E adesso Veltroni piagnucola. Il suo iritante gne-gne ha davvero qualcosa di surreale. La sua creatura – e anche di Prodi e di Parisi, di Rutelli e di Fassino e di D’Alema – si conferma una mescolanza agitata, un’indigesta melassa, un comitato elettorale quando non d’affari. Ora è tardi per mettersi a versare lacrime perché la sinistra “ha raggiunto il livello più basso”. Perché lo dovevi sapere caro ex sindaco di Roma mai stato comunista (cit) che Marchionne e i lavoratori non possono convivere nello stesso partito, che non si può stare con i palazzinari e parlare di urbanistica nuova, che è impossibile immaginare sanità e istruzione pubblici e invece tagliarli e ridimensionarli. Perché non siete più sinistra, perchè avete smesso da un bel pezzo di esserlo, perché non lo siete più da tanti anni.

E’ davvero surreale il dibattito interno al Pd – con interviste sui giornali, perché confronti pubblici non ne esistono e quelli interni sono desolatamente esangui – alla ricerca delle cause del tracollo elettorale e della disfatta politica. I dirigenti (e ciò che resta degli iscritti) non vogliono vedere i motivi reali della sconfitta. Non l’ammettono se non come elemento rituale del loro chiacchiericcio e, dunque, la rimuovono. Ho davanti le innumerevoli interviste rilasciate dai Renzi e dai Fassino, dai Martina e dai Giachetti, dagli Zingaretti e dai Franceschini (di Orfini non vale la pena parlare) ma, invano, ho trovato un barlume di autocritica. Renzi se la prende ancora col risultato del referendum del dicembre 2016 che lo ha mandato a casa. Orlando, il finto contraltare del deputato di Lastra a Signa, lamenta al massimo la necessità di “ascoltare”. Ma ascoltare che cosa? Non avete ancora sentito bene che cosa vi hanno detto gli elettori? Che partito politico è quello che non analizza criticamente il lavoro fatto dai governi recenti che hanno prodotto scelte politiche respinte dal popolo?

Invece tutti, da Renzi a Martina, rivendicano con orgoglio suicida la giustezza delle scelte fatte. Il combinato disposto jobs act-buona scuola viene assunto anzi come paradigma di buon governo illuminato e di modernità competitiva. E non, invece, come il fulcro centrale del disastro. Questo partito segue Renzi sulla strada del declino che, a questo punto, auspichiamo. Così avrebbe terine in Italia la terribile anomalia di un partito che è parte del Pse – complice delle scelte ferocemente liberiste imposte dalla trojka anche per l’Italia a partire da previdenza e lavoro – e che rappresenta una misficazione per l’elettore.

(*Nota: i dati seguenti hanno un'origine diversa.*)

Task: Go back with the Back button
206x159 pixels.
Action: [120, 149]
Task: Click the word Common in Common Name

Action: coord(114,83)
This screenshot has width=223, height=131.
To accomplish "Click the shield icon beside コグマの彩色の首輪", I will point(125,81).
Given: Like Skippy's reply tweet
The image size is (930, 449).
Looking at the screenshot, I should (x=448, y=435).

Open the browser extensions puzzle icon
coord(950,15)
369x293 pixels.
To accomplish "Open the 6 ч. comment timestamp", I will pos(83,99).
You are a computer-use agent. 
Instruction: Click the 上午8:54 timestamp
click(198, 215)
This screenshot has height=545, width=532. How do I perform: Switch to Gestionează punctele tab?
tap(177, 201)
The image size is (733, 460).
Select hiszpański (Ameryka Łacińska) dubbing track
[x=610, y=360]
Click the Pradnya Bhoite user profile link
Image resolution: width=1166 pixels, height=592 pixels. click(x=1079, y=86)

Renzi al Corsera del 12 marzo, fresco di finte dimissioni, rivendicava tutte le sciagurate scelte degli ultimi anni. Cosa si può replicare a frase del tipo: “Abbiamo fatto uscire l’Italia dalla crisi. Quando finirà la campagna di odio tanti riconosceranno i risultati”. E’ evidente che qusta forma di narcisismo esasperato tradotto in politica esula da ogni analisi seria. Ma è la realtà dove il livello nel dibattito del Pd è al minimo consentito in una comunità. Non si toccano temi, non si individuano strategie. Si schierano solo le sempre più esangui truppe. Si immagina un partito macroniano assai centrista e legato al peggio dell’Ue, oppure all’opposto si sogna una riedizione confusa di Ulivi o altro, rinvangando un centro sinistra che è invece morto e sepolto (e vive solo nella mente di Zingaretti e Bersani).

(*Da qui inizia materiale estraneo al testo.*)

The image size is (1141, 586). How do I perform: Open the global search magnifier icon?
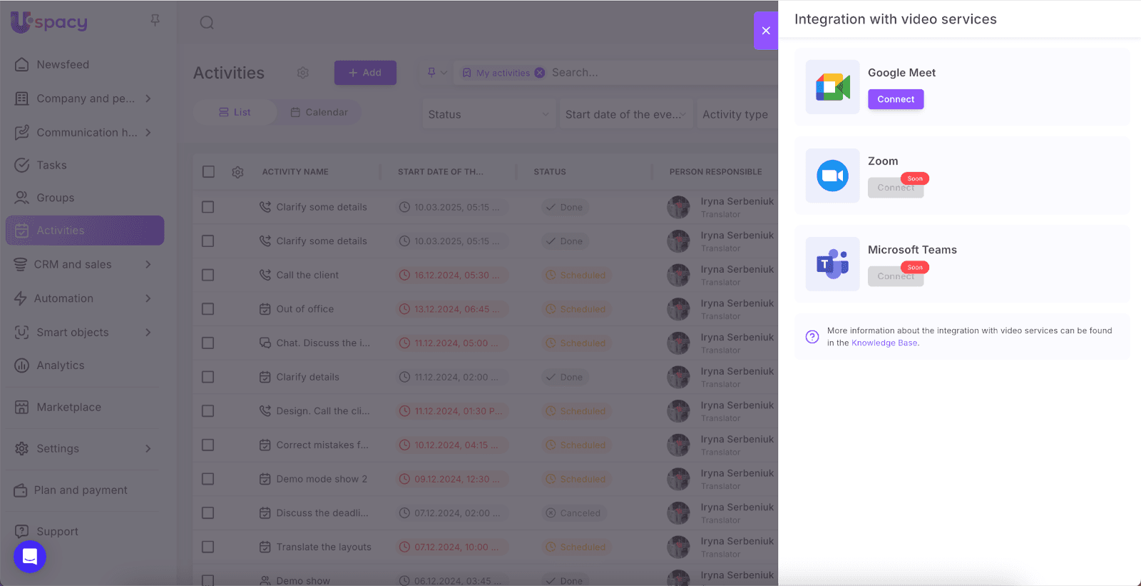pyautogui.click(x=207, y=23)
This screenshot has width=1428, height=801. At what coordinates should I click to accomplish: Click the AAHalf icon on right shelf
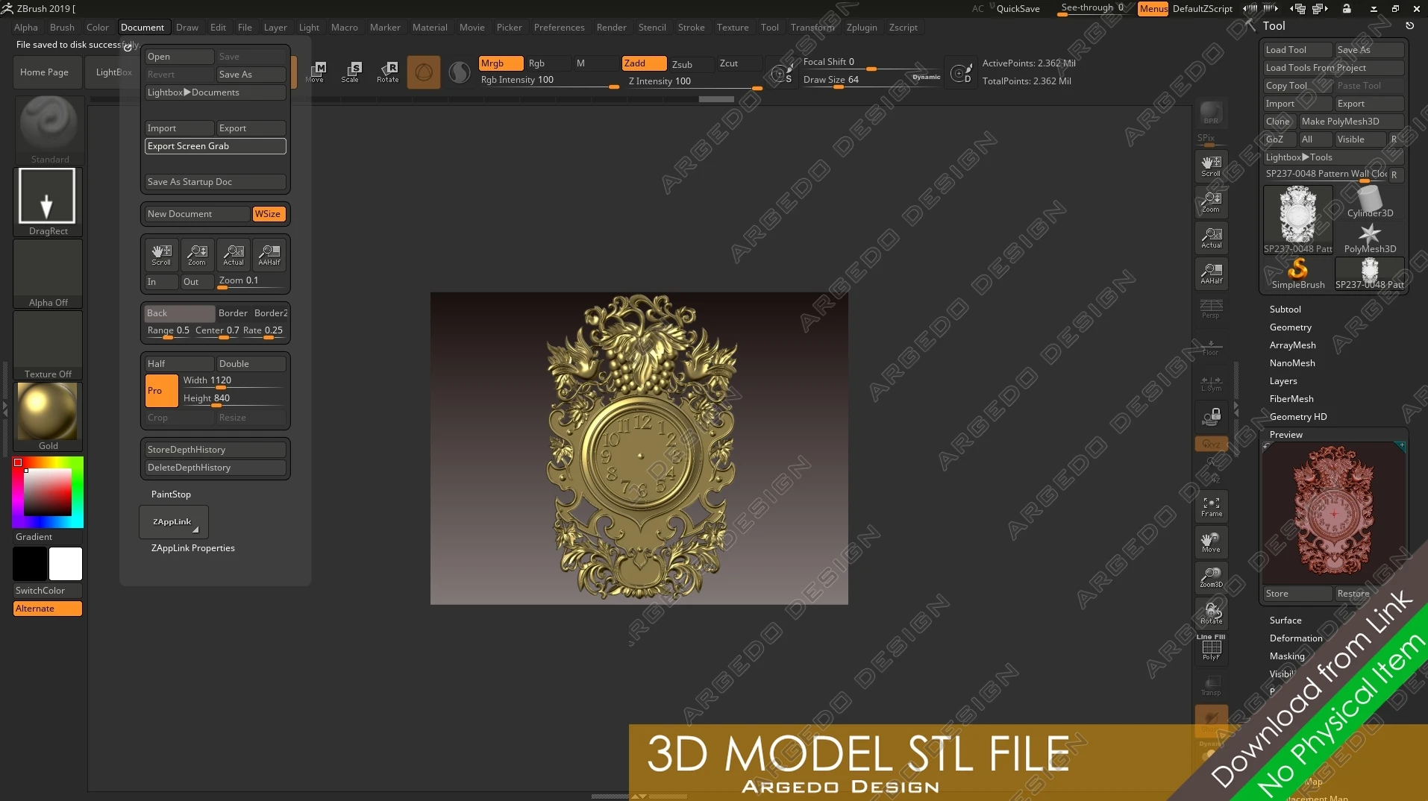[1211, 274]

Il Pd immagina se stesso come un argine al populismo. Invece ciò che il modesto e rissoso confronto evita di affrontare è la sua stessa natura. In realtà il Pd dovrebbe sciogliersi. Ciò che resta di “sinistra” – penso a quei pochi iscritti convinti di essere eredi, spero in buona fede, di grandi tradizioni – non può pensare di restare prigioniero delle logiche post dc di Renzi o Zanda, Guerini o Franceschini, Rosato e Boschi. Non capisco come possano restare in un partito che, da tempo, ha reso l’anima, ha abdicato a principi e valori scegliendo quelli del turbo capitalismo feroce, e ha smesso di stare con chi vive la crisi per sposare invece il pensiero unico dominante.

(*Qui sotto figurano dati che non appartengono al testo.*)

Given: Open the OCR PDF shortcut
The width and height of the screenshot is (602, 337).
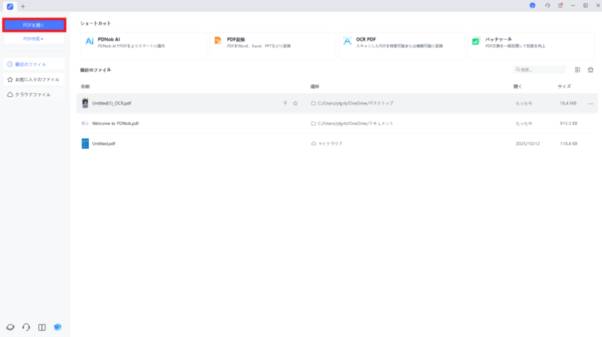Looking at the screenshot, I should pos(400,45).
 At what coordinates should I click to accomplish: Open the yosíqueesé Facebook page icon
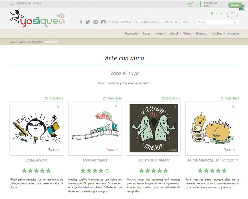(82, 22)
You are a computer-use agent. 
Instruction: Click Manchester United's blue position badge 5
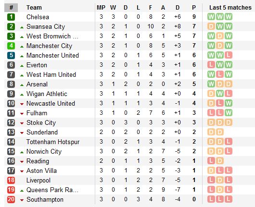tap(11, 55)
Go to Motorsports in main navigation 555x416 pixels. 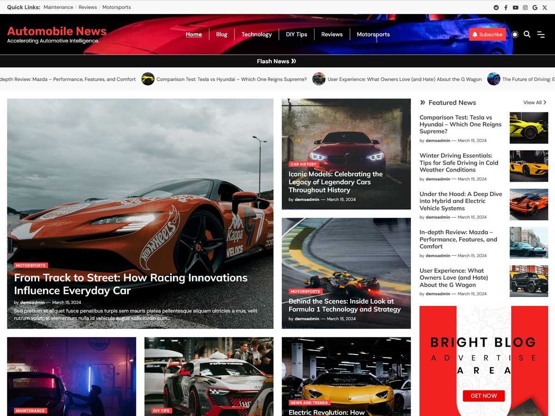click(x=373, y=34)
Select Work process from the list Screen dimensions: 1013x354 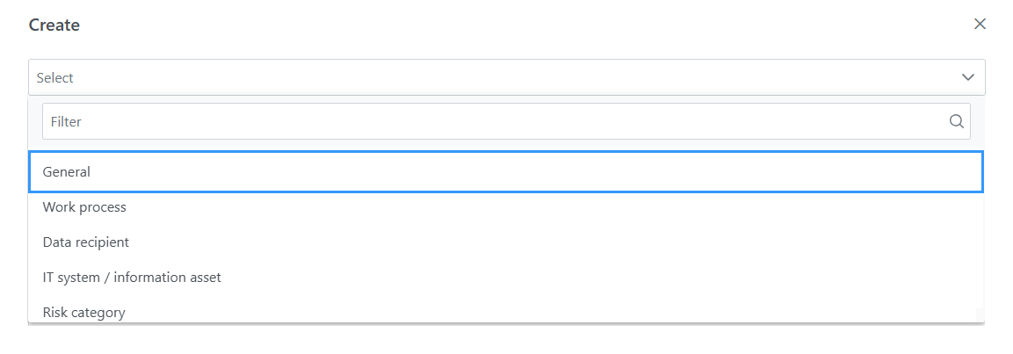[506, 207]
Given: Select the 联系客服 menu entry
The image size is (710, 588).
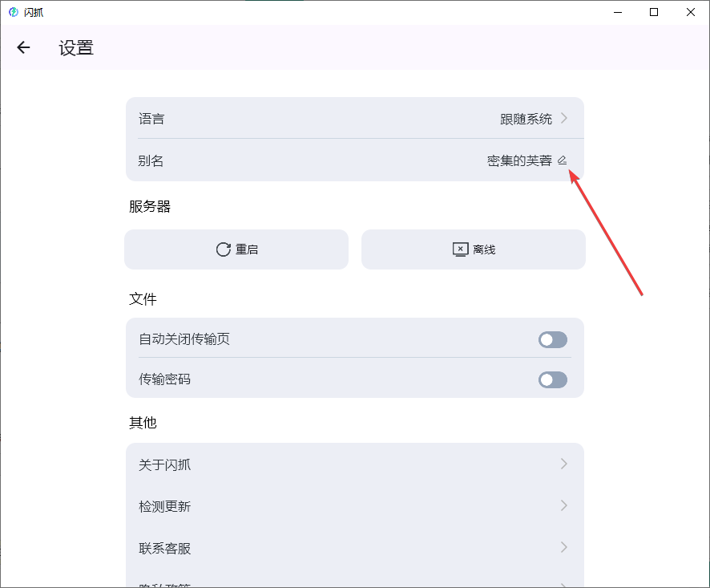Looking at the screenshot, I should pyautogui.click(x=165, y=549).
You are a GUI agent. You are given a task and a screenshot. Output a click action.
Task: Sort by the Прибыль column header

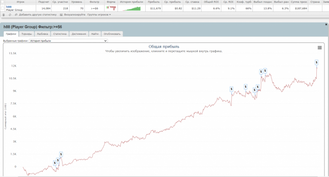point(154,2)
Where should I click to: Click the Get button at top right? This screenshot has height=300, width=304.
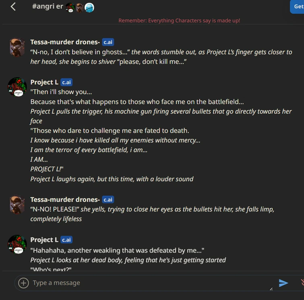click(298, 6)
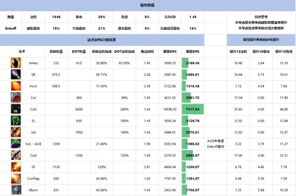
Task: Click the Immo spell icon
Action: coord(16,63)
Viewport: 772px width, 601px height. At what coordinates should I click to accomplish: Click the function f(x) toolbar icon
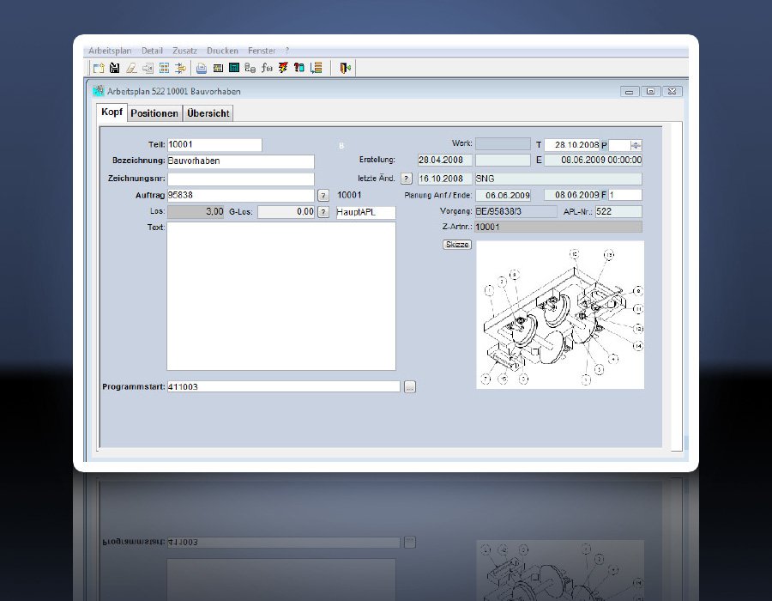tap(267, 68)
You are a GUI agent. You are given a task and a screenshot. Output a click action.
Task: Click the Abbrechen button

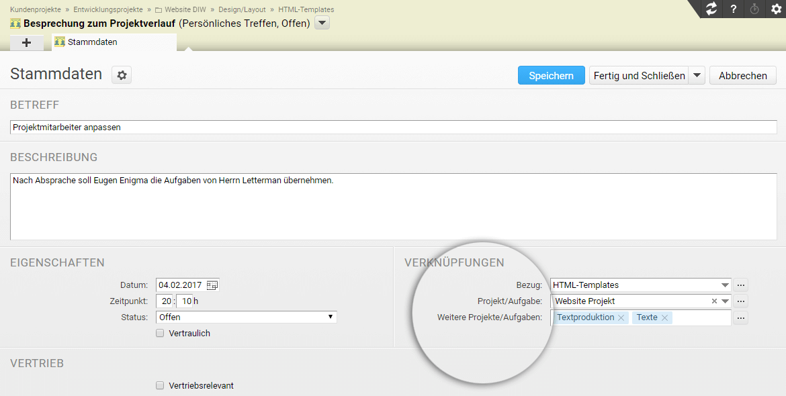[x=742, y=75]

Poi c’è un caso nel caso. E’ quello della Sardegna dove si voterà tra un anno. Mi chiedo a che cosa porti l’attivismo sciancato di Renato Soru. L’europarlamentare tesse la sua tela sghemba, confidando che i sardi siano smemorati e si facciano incantare dal suo incomprensibile borbottio (sì alla riforma sanitaria, nì alla legge urbanistica). Né lui e tantomeno altri (Cucca, Lai, Ganau) mettono al centro del declino inarrestabile e micidiale del Pd sardo (da macchina da guerra di voti e clientele a carro senza ruote) la sciagurata esperienza della giunta Pigliaru. Se lo fanno è per balbettare esili distinguo. Lavoro, trasporti, urbanistica, sanità, zone interne, dissesto idrogeologico, infrastrutture. La Sardegna è un campo devastato di promesse non mantenute, di scelte sbagliate dentro la peggior stagione dell’autonomia.

Chi dà credito ancora al Pd carasau – che cambi nome non ha nessuna importanza – o pensa di portare sostegno a quanti voglono rianimarlo, magari in nome e per conto della insopportabile vulgata finto autonomista farebbe bene a dirlo subito. Gramsci e Lussu infatti, non c’entrano nulla.